===== Фрагмент текста =====

Бедлам как Вифлеем. Беседы любителей русского слова - страница 31



Я ничуть не преувеличиваю – вот вам соответствующие цитаты:

Я думаю, что скоро настанет время, когда наука властно спросит так называемых нормальных людей: вы хотите, чтоб все болезни, уродства, несовершенства, преждевременная дряхлость и смерть человеческого организма были подробно и точно изучены? Такое изучение не может быть достигнуто экспериментами над собаками, кроликами, морскими свинками. Необходим эксперимент над самим человеком, необходимо на нем самом изучать технику его организма <>. Для этого потребуются сотни человеческих единиц, это будет действительной службой человечеству, и это, конечно, будет значительнее, полезнее, чем истребление десятков миллионов здоровых людей ради удобства жизни ничтожного, психически и морально выродившегося класса хищников и паразитов.

Это, так сказать, преамбула. А вот и формула во всей ее фашистской красе:

Мне кажется, что уже и теперь пора бы начать выработку биосоциальной гигиены, которая, может быть, и станет основанием новой морали.

А объект для такой гигиены всегда найдется – это классовый враг:

Классовая ненависть должна воспитываться именно на органическом отвращении к врагу как существу низшего типа. <>

Я совершенно убежден, что враг действительно существо низшего типа, что это – дегенерат, вырожденец физически и «морально».

Это фашизм, чистопородный фашизм. Подставьте вместо классового врага еврея – и под этими словами подпишется Гиммлер. Такие примеры действительно убеждают, что немецкий нацизм и коммунизм были зеркальным отражением друг друга.

И вот поэтому я был так заинтригован, когда в семидесятых годах узнал и проекте издания полного Горького, со всеми его текстами. Это было уже невозможно в послесталинское время. Горький говорил слишком много, он выбалтывал тайны коммунизма. Да и не тайны – а как человек, все-таки художественно одаренный, понимал своеобразную эстетику этой идеологии, целостность этого мировоззрения и действия. Он не был политик: настоящий политик никогда не ставит точку над i, всегда оставит лазейку для отступления, для тактического маневра. А Горький выбалтывал стратегические планы.

===== Фрагмент данных =====

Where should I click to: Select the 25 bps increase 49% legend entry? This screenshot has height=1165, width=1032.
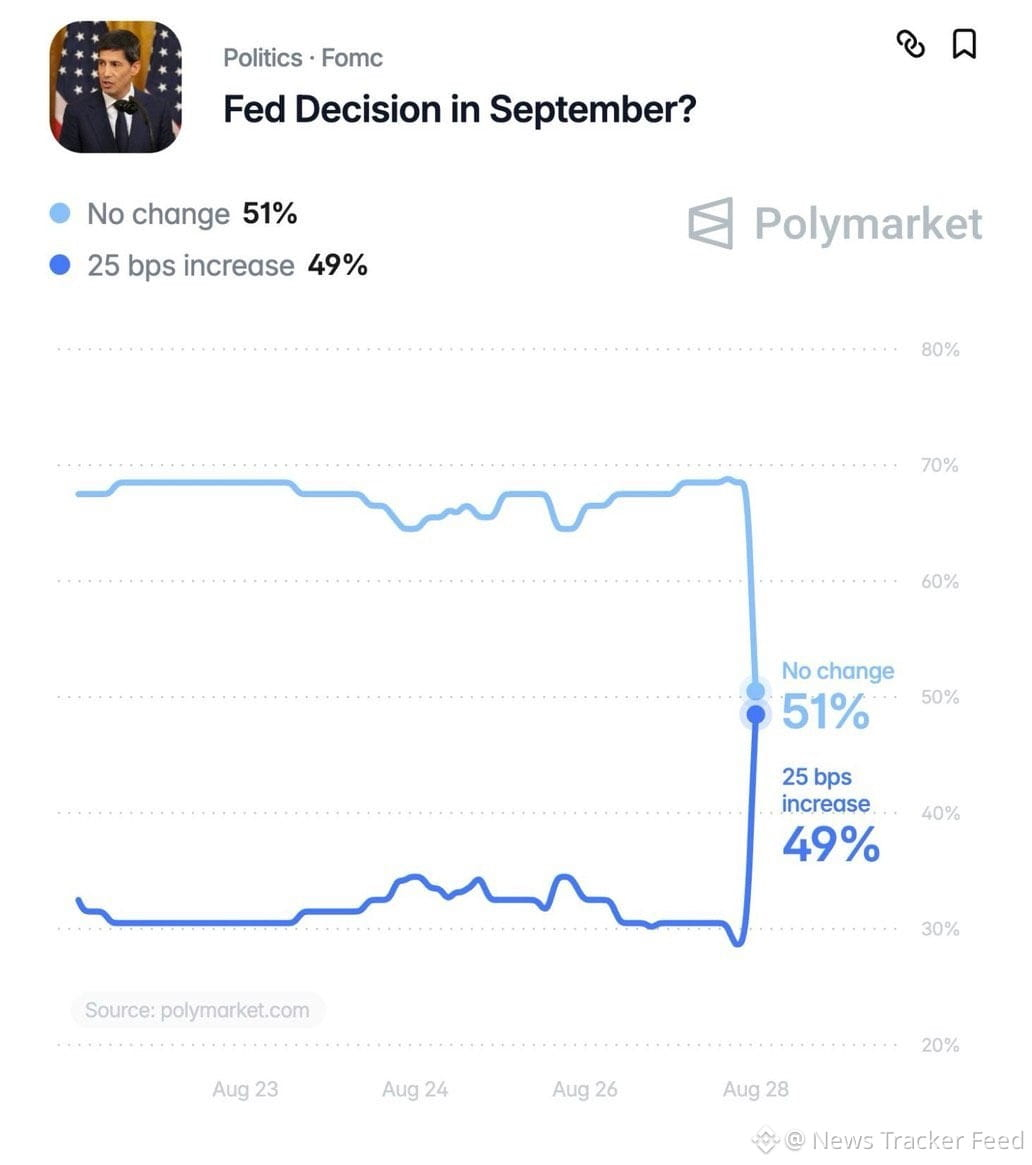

=====
===== Фрагмент данных =====

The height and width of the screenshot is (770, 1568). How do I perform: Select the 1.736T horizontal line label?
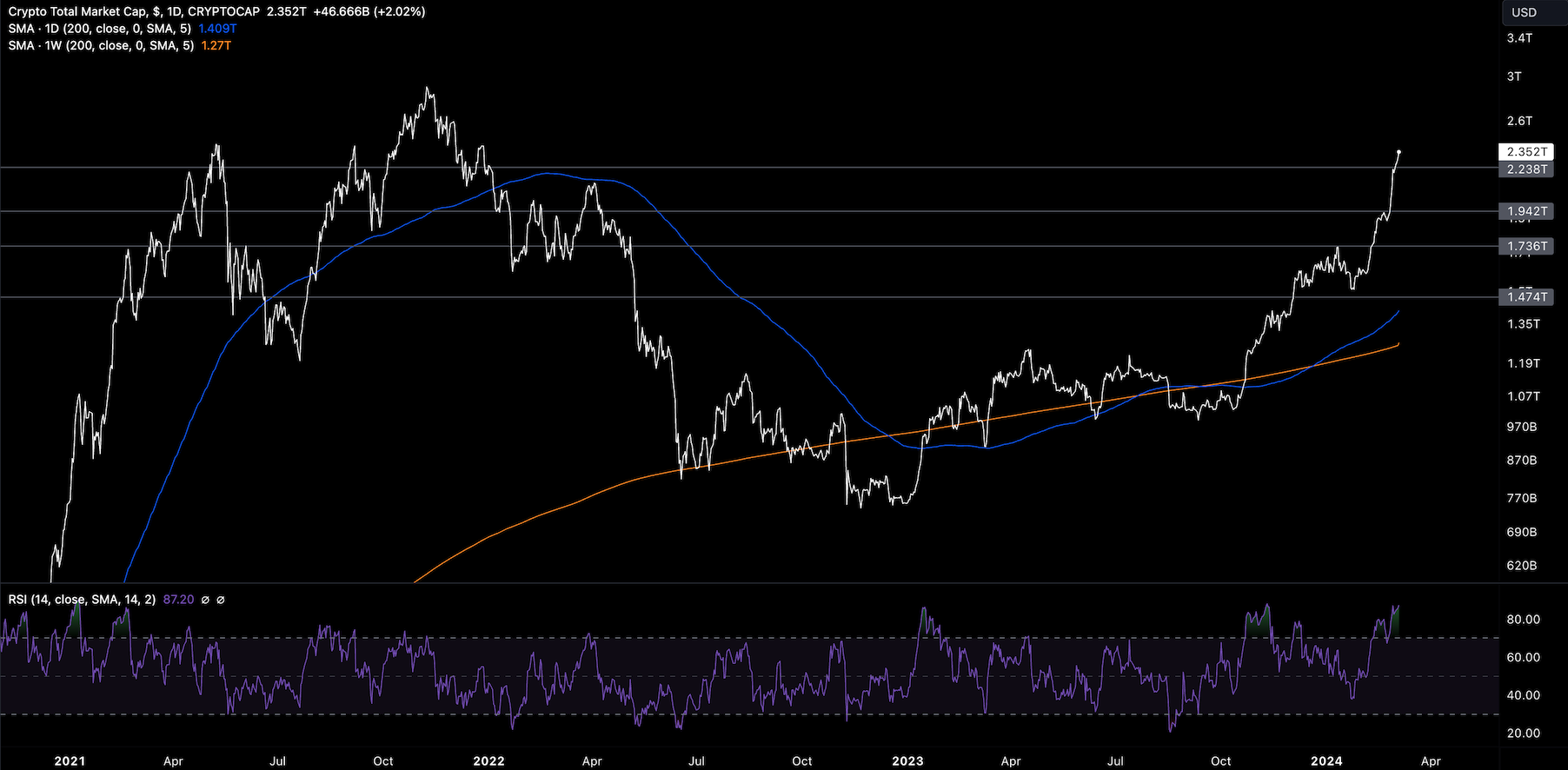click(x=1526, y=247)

=====

◆ Задания:
1. Объясните по тексту о Горьком в одном–трех предложениях, почему в послесталинское время полное издание Горького было уже невозможно.
2. Напишите продолжение текста о Горьком после его последнего предложения.
Строки данных для работы не понадобятся.

◆ Ответы:
1. Горький говорил слишком много и выбалтывал тайны коммунизма. Как художественно одаренный человек, он понимал эстетику и целостность этой идеологии. При этом он не был политиком, не оставлял лазеек для отступления и выбалтывал стратегические планы.

2.
И. Т.: Значит ли это, что как раз по этой причине решили от Горького избавиться? Ведь предположения о намеренной расправе над Горьким со временем не утихают.

Б. П.: Понимаете, Иван Никитич, в этих горьковских текстах середины тридцатых годов не было чего-то уж совсем особенного и необычного. Важно было разве лишь то, что они были подписаны громким именем человека, имевшего международную известность. Большевики в то время и сами не особенно маскировались и не скрывали своих деструктивных намерений – уж очень они были уверены в себе, действительно думали, что история работает на них. Если его действительно убрали, то не оттого, что он что-то лишнее разбалтывал. Никаких тайн мадридского двора в его публицистике, а самая кондовая коммунистическая идеология. Но мадридский двор с его тайнами исключать, конечно, нельзя. Вполне возможно, что Горький имел какие-то самостоятельные контакты с кем-либо из властной верхушки. Очень подозрителен в этом смысле Ягода, с которым Горький как-то уж очень демонстративно якшался.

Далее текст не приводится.